▽
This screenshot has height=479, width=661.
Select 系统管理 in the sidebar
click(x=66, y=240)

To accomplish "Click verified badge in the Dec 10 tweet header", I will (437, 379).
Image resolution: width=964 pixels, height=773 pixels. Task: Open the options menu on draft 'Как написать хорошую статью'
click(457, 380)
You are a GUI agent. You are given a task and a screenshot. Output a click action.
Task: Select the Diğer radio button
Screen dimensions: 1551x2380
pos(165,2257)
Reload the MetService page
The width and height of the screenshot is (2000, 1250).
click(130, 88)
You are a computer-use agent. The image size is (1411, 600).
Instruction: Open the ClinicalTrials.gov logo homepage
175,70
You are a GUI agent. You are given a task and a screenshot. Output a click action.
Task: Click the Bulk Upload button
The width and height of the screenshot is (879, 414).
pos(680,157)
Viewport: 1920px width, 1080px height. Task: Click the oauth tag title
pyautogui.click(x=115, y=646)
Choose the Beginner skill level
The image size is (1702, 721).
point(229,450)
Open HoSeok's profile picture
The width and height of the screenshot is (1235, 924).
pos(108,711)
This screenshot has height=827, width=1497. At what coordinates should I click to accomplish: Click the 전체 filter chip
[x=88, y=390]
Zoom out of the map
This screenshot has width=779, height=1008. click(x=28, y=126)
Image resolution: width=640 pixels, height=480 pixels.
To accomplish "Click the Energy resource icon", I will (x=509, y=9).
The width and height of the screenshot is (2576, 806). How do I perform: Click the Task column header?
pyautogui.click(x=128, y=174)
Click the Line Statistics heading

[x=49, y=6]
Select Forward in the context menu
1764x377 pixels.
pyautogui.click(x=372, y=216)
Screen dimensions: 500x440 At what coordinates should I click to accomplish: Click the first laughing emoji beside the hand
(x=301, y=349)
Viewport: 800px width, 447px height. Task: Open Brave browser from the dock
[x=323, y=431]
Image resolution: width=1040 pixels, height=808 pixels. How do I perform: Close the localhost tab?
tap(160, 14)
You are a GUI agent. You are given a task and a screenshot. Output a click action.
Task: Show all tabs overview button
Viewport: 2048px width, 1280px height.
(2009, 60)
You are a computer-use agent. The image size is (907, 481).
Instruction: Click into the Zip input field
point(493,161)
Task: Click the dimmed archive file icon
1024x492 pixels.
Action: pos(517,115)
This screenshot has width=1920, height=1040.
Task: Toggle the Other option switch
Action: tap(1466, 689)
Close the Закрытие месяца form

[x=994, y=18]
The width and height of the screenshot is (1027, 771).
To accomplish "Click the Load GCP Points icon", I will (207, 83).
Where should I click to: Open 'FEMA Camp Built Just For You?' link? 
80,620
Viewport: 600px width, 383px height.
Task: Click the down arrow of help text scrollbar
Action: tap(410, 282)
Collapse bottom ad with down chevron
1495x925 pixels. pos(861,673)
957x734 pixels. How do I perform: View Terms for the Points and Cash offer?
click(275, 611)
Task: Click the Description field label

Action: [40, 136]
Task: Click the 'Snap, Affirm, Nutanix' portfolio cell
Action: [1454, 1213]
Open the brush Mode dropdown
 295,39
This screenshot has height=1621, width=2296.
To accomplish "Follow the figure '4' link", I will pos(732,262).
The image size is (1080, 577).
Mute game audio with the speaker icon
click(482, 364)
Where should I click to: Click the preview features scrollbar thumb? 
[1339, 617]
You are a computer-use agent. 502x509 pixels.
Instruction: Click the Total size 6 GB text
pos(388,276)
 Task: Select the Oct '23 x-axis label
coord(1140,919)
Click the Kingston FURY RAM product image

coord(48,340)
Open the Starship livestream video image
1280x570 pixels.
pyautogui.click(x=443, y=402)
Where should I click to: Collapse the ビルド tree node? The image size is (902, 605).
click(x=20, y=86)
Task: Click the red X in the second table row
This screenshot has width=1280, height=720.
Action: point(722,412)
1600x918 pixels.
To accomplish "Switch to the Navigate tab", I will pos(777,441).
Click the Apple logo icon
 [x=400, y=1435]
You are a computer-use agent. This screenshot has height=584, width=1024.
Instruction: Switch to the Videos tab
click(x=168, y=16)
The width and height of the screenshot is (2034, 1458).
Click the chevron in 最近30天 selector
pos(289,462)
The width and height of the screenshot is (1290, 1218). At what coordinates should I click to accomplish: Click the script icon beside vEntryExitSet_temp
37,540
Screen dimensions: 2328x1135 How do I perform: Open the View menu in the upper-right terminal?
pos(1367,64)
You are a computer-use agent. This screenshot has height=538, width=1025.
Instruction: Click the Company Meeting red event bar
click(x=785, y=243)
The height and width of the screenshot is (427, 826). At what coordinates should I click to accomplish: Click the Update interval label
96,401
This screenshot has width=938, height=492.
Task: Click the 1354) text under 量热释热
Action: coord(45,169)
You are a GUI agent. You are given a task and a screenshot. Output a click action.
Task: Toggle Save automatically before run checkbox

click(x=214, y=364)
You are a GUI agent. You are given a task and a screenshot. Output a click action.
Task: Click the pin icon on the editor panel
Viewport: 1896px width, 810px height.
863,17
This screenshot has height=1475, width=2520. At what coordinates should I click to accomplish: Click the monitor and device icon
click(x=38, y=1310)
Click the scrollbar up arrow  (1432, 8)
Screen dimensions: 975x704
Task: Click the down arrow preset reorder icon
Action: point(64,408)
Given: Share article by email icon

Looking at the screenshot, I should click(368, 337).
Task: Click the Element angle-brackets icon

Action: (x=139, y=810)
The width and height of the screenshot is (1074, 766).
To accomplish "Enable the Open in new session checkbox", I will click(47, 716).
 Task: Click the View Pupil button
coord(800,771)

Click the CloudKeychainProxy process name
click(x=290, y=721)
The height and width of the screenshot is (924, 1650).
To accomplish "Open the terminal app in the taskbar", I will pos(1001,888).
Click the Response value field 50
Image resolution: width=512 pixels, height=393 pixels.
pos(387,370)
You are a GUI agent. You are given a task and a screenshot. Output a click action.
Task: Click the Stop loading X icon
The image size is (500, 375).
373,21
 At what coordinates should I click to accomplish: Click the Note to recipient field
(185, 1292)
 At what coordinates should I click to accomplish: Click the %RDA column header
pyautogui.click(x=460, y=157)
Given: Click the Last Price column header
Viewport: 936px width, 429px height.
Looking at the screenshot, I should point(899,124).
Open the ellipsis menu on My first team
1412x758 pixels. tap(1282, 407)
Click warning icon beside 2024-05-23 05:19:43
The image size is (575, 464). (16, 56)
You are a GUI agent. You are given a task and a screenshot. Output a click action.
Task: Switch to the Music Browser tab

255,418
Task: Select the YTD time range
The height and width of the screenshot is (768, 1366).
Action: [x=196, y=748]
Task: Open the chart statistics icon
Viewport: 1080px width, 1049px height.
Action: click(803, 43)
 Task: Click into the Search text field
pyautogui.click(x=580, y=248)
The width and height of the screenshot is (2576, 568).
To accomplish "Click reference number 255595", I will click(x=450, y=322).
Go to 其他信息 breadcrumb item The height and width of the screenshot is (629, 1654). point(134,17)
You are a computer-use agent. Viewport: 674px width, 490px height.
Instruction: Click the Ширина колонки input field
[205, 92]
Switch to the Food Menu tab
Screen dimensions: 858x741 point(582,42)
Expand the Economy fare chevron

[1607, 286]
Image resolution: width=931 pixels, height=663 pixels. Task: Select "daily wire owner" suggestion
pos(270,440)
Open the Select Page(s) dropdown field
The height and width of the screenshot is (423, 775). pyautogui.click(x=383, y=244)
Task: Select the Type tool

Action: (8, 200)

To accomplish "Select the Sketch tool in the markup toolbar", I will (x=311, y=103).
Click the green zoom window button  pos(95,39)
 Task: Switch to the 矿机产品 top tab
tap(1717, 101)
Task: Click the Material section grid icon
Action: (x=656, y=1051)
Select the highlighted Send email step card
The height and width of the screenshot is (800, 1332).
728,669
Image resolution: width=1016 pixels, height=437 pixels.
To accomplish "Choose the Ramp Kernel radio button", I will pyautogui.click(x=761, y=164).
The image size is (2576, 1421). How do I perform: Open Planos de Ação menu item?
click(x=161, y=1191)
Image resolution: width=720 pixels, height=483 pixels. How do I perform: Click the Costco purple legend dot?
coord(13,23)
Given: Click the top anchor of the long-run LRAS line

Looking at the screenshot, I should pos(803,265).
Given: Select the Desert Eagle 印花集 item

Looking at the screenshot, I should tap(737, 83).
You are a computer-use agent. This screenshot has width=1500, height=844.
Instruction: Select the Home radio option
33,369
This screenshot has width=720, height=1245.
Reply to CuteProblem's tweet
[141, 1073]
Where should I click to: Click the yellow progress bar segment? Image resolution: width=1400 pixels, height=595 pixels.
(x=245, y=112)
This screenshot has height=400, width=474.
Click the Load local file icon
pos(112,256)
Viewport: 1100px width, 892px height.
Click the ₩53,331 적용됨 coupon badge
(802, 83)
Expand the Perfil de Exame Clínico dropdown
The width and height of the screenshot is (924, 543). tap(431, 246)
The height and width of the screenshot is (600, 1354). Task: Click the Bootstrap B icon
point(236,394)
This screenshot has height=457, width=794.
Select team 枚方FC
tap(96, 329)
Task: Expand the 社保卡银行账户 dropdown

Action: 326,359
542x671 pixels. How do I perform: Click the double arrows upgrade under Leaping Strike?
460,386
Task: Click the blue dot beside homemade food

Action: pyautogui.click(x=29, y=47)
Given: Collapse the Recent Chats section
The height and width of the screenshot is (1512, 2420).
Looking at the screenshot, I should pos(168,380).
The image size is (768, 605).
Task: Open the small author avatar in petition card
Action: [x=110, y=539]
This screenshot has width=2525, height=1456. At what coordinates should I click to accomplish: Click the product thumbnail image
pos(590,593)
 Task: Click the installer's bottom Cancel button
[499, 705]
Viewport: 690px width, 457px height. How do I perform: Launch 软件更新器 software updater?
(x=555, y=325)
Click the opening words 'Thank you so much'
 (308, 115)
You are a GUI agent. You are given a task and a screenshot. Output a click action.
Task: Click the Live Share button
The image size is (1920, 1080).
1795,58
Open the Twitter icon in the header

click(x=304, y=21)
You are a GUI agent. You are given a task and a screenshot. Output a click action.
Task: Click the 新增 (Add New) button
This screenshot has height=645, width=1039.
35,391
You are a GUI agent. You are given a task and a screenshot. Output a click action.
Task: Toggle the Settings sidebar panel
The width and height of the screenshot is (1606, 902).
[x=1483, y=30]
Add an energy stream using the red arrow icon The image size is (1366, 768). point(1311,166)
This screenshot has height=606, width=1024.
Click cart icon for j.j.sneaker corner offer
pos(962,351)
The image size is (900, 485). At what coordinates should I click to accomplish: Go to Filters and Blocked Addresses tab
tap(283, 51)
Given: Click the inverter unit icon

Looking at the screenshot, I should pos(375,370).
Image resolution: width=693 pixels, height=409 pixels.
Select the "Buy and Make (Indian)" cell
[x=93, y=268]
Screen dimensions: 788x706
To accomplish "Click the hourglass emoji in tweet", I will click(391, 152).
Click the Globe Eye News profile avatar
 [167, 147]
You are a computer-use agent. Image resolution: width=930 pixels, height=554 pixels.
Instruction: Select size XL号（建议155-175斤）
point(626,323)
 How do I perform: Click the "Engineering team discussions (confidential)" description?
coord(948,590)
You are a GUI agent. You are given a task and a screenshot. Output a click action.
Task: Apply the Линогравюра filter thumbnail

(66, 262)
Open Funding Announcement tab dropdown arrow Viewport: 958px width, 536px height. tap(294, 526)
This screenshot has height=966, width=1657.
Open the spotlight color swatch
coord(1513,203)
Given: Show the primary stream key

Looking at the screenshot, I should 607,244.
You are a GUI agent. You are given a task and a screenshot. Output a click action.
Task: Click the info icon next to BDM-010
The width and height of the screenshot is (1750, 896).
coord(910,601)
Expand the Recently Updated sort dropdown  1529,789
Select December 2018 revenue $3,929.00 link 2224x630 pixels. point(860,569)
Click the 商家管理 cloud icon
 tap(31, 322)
△
__Task to complete__: Could you reproduce the lines of the data above verbatim, starting at the line that contains "will (437, 379)." and ending at the line that contains "(x=301, y=349)", with both of those lines included? Give only those lines.

__Answer below__:
To accomplish "Click verified badge in the Dec 10 tweet header", I will (437, 379).
Image resolution: width=964 pixels, height=773 pixels. Task: Open the options menu on draft 'Как написать хорошую статью'
click(457, 380)
You are a GUI agent. You are given a task and a screenshot. Output a click action.
Task: Select the Diğer radio button
Screen dimensions: 1551x2380
pos(165,2257)
Reload the MetService page
The width and height of the screenshot is (2000, 1250).
click(130, 88)
You are a computer-use agent. The image size is (1411, 600).
Instruction: Open the ClinicalTrials.gov logo homepage
175,70
You are a GUI agent. You are given a task and a screenshot. Output a click action.
Task: Click the Bulk Upload button
The width and height of the screenshot is (879, 414).
pos(680,157)
Viewport: 1920px width, 1080px height. Task: Click the oauth tag title
pyautogui.click(x=115, y=646)
Choose the Beginner skill level
The image size is (1702, 721).
point(229,450)
Open HoSeok's profile picture
The width and height of the screenshot is (1235, 924).
pos(108,711)
This screenshot has height=827, width=1497. At what coordinates should I click to accomplish: Click the 전체 filter chip
[x=88, y=390]
Zoom out of the map
This screenshot has width=779, height=1008. click(x=28, y=126)
Image resolution: width=640 pixels, height=480 pixels.
To accomplish "Click the Energy resource icon", I will (x=509, y=9).
The width and height of the screenshot is (2576, 806). How do I perform: Click the Task column header?
pyautogui.click(x=128, y=174)
Click the Line Statistics heading

[x=49, y=6]
Select Forward in the context menu
1764x377 pixels.
pyautogui.click(x=372, y=216)
Screen dimensions: 500x440 At what coordinates should I click to accomplish: Click the first laughing emoji beside the hand
(x=301, y=349)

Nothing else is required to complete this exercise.